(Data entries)

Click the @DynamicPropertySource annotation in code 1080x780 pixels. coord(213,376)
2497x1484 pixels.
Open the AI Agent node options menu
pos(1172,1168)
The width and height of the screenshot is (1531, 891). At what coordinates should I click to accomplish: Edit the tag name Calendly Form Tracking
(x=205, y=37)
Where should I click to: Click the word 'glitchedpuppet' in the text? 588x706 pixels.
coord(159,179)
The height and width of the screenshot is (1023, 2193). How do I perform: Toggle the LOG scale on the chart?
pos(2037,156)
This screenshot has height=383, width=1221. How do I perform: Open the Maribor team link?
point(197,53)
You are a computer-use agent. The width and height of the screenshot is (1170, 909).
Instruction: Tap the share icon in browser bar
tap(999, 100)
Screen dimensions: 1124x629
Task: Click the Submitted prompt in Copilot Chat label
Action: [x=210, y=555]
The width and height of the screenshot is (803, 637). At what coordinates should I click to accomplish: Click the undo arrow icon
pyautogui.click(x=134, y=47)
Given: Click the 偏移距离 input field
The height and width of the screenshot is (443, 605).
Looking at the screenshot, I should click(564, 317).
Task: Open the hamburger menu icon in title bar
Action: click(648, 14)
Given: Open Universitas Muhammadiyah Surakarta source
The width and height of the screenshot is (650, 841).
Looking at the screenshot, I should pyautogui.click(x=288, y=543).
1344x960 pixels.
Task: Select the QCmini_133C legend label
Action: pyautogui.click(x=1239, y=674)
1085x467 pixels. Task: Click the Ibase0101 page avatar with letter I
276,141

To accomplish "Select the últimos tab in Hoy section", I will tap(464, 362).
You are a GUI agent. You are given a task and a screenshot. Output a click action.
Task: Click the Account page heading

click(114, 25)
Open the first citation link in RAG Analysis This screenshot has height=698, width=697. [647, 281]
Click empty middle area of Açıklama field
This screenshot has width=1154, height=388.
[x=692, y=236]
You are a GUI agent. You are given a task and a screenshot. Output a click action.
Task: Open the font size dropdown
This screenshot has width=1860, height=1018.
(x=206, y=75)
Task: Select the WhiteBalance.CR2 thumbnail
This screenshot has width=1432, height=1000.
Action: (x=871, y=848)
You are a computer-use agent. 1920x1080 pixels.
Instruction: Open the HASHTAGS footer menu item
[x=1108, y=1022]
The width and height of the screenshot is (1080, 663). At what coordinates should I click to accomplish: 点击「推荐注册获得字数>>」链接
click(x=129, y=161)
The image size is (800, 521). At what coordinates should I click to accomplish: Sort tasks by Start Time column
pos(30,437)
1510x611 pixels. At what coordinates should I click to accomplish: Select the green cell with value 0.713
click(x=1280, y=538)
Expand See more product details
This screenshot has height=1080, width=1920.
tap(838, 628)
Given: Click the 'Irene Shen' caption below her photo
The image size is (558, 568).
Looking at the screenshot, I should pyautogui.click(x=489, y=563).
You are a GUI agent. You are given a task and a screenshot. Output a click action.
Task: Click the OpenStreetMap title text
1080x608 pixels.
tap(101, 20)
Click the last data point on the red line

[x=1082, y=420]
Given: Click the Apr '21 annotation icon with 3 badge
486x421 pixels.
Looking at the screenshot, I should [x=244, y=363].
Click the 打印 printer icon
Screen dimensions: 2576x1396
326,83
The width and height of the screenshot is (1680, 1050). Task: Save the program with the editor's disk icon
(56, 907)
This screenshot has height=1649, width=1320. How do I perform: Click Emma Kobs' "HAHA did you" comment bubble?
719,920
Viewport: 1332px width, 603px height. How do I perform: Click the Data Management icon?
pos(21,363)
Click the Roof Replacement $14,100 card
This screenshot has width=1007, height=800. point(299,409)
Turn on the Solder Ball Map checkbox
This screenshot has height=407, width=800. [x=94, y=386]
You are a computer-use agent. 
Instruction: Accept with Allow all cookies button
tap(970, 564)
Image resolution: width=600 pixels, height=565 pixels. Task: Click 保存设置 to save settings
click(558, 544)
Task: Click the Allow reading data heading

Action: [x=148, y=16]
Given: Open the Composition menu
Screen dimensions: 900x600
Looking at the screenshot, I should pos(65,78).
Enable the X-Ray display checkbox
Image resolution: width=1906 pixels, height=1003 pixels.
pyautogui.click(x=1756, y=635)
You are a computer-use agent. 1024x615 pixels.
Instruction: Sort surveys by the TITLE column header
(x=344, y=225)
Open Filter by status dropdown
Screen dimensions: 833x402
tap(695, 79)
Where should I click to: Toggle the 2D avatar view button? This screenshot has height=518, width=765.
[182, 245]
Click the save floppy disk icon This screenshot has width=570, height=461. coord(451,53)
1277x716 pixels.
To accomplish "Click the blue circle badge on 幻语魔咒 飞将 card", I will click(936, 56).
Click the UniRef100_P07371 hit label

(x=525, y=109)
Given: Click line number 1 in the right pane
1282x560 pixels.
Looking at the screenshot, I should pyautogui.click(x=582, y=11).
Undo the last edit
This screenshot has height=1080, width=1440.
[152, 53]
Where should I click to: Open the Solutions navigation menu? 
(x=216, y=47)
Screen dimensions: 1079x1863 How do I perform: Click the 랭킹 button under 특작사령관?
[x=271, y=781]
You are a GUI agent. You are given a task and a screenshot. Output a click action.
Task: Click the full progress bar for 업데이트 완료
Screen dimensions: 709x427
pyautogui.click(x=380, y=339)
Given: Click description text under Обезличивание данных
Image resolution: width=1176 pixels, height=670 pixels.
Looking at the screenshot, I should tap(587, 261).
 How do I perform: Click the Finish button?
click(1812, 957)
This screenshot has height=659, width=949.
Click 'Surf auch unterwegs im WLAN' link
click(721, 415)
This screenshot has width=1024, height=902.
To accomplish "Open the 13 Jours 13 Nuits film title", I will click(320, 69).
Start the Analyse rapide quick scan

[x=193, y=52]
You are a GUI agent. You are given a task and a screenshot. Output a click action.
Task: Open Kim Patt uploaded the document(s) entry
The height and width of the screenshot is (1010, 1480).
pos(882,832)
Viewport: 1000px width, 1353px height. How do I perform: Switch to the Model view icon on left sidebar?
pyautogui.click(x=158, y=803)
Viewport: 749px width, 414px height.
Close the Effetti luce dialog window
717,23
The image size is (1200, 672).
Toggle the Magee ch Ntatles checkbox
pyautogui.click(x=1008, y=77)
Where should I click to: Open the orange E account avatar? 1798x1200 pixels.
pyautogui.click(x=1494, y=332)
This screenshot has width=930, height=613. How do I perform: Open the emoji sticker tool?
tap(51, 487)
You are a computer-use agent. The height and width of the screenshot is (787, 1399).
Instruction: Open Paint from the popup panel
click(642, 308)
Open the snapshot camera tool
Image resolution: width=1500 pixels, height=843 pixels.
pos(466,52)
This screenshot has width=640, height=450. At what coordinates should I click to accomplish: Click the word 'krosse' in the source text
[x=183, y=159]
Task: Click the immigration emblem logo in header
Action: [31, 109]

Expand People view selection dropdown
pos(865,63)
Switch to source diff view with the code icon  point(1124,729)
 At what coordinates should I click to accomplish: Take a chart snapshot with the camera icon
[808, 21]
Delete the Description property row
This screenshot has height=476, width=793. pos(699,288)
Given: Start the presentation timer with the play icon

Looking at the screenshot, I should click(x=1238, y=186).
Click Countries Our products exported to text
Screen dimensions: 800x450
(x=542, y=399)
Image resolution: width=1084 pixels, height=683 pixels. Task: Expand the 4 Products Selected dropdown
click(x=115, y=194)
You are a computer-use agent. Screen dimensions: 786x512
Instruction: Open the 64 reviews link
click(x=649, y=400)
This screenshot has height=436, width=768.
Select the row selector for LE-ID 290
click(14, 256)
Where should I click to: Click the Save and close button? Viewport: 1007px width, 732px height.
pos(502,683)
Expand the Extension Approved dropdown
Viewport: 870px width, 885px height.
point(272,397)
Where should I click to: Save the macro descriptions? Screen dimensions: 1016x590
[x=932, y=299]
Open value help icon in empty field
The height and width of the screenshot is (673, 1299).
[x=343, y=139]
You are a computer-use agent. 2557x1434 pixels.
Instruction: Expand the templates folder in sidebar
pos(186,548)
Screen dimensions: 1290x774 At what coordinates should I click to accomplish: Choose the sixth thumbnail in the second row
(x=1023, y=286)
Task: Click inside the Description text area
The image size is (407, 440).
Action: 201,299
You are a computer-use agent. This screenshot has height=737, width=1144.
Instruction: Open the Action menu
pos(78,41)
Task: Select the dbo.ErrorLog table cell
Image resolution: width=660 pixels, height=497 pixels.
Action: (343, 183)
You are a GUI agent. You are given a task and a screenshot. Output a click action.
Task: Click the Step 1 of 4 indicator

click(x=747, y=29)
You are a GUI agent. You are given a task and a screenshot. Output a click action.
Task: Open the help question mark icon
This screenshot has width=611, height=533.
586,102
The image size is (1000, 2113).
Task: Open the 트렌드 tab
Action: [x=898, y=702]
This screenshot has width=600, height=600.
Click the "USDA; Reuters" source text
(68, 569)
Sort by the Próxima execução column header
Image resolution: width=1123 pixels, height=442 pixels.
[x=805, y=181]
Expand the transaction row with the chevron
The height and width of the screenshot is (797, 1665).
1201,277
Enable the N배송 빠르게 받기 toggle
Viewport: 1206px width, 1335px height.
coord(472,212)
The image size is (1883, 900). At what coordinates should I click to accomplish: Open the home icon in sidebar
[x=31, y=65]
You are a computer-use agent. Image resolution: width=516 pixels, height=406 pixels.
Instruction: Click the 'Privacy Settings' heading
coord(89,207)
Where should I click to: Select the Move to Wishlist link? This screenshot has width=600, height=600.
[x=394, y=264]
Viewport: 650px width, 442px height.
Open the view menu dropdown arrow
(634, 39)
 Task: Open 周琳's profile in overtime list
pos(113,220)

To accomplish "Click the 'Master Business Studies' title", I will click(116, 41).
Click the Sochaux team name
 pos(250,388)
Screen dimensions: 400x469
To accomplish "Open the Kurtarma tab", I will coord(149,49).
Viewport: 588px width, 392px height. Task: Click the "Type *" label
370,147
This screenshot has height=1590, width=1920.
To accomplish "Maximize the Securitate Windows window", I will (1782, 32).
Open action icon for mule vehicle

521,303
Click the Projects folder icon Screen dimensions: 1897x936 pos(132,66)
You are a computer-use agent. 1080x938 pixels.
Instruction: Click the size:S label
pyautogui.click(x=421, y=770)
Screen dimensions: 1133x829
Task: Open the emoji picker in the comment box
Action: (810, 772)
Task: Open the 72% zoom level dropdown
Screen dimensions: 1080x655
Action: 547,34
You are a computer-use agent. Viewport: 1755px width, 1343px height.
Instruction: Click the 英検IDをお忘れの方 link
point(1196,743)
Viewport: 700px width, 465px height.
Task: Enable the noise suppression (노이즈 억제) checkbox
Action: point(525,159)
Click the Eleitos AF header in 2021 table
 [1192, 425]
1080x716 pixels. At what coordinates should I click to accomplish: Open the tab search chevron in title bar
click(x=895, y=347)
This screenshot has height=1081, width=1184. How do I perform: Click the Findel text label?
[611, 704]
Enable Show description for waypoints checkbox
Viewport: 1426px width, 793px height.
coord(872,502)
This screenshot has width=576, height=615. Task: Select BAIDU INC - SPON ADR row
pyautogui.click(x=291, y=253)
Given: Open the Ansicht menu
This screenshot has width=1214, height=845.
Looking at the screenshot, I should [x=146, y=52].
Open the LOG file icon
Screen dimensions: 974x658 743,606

## Task instructions:
How many lines of the entries above contain the word "computer"? Give the number alone.

## Answer space:
11